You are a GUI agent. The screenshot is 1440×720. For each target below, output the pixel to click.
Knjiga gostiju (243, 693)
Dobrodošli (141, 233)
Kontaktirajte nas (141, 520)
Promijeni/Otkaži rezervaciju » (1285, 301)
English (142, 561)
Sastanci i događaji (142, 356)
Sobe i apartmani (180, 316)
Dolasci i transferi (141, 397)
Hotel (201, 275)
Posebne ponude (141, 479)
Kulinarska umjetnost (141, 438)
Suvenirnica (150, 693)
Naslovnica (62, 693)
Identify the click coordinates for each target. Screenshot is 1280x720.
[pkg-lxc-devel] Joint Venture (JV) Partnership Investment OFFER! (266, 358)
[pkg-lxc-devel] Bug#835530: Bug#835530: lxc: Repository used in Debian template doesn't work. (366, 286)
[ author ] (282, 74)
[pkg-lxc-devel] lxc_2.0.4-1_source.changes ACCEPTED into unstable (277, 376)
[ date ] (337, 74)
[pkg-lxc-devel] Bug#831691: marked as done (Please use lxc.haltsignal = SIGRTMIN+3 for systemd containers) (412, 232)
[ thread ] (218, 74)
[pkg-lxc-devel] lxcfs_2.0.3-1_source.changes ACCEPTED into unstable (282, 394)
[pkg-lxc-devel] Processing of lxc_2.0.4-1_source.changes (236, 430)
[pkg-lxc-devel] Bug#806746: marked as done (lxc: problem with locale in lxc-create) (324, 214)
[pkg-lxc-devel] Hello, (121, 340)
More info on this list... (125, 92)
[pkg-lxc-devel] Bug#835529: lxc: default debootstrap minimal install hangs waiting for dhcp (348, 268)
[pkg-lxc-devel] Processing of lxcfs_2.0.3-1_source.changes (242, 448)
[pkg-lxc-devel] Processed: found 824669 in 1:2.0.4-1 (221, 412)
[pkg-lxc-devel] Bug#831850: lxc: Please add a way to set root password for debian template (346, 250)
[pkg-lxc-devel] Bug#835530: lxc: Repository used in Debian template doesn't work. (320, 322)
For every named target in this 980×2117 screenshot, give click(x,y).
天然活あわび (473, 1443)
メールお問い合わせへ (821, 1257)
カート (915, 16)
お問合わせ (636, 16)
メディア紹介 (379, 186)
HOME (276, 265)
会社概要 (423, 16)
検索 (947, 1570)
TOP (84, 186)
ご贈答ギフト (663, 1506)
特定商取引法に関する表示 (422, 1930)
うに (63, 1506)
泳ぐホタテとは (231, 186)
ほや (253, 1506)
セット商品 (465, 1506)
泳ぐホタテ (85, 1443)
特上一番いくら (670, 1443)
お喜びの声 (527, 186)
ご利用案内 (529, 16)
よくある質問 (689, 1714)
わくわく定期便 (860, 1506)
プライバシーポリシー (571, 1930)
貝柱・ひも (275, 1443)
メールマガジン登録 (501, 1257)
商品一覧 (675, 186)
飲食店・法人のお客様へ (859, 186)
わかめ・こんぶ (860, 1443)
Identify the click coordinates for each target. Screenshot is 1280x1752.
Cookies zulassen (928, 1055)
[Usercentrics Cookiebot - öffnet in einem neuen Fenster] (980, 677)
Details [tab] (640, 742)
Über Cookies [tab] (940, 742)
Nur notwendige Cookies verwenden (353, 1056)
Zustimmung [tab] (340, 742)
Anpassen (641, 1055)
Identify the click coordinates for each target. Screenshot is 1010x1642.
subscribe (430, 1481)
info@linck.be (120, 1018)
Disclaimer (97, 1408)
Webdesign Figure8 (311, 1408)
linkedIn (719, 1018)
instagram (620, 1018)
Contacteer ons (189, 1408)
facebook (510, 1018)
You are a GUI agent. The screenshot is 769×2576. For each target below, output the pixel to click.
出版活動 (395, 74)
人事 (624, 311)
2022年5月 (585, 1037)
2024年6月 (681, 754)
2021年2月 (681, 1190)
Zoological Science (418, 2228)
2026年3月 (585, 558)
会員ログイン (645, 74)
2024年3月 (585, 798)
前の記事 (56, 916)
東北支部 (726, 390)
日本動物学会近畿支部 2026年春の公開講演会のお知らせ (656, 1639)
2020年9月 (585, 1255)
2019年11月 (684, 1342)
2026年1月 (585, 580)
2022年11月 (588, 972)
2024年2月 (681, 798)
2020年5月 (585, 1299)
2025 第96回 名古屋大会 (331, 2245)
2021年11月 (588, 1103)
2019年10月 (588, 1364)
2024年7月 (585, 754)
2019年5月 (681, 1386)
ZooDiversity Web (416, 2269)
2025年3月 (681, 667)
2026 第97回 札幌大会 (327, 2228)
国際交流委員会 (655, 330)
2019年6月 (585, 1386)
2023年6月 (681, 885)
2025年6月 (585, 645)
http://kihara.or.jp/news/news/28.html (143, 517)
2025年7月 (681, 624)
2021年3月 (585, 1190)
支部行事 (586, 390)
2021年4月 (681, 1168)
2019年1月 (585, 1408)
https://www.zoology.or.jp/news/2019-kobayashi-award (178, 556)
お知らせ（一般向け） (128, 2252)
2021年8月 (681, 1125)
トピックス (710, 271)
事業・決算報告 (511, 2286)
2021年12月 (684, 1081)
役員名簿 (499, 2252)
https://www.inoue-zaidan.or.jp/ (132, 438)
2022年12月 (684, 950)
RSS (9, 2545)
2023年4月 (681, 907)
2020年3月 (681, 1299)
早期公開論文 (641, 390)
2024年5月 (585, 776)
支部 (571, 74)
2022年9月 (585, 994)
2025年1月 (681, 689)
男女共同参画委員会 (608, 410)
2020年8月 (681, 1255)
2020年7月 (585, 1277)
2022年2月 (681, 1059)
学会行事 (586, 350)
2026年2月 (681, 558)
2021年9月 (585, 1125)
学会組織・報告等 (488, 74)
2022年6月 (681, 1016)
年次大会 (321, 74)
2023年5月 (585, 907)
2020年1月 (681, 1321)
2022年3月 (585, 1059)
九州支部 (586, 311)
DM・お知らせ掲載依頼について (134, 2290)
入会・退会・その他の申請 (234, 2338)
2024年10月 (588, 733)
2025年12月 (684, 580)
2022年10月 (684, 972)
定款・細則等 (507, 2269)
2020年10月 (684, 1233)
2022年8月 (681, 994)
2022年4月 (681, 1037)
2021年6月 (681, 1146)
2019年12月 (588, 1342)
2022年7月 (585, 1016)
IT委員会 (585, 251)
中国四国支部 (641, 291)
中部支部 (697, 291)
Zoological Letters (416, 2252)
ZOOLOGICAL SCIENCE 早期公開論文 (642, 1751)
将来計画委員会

☆ ☆ ☆

• DIRECTION:
Return every line of the entries above that contains the word "marked".

• TASK SOLUTION:
[pkg-lxc-devel] Bug#831691: marked as done (Please use lxc.haltsignal = SIGRTMIN+3 for systemd containers) (412, 232)
[pkg-lxc-devel] Bug#806746: marked as done (lxc: problem with locale in lxc-create) (324, 214)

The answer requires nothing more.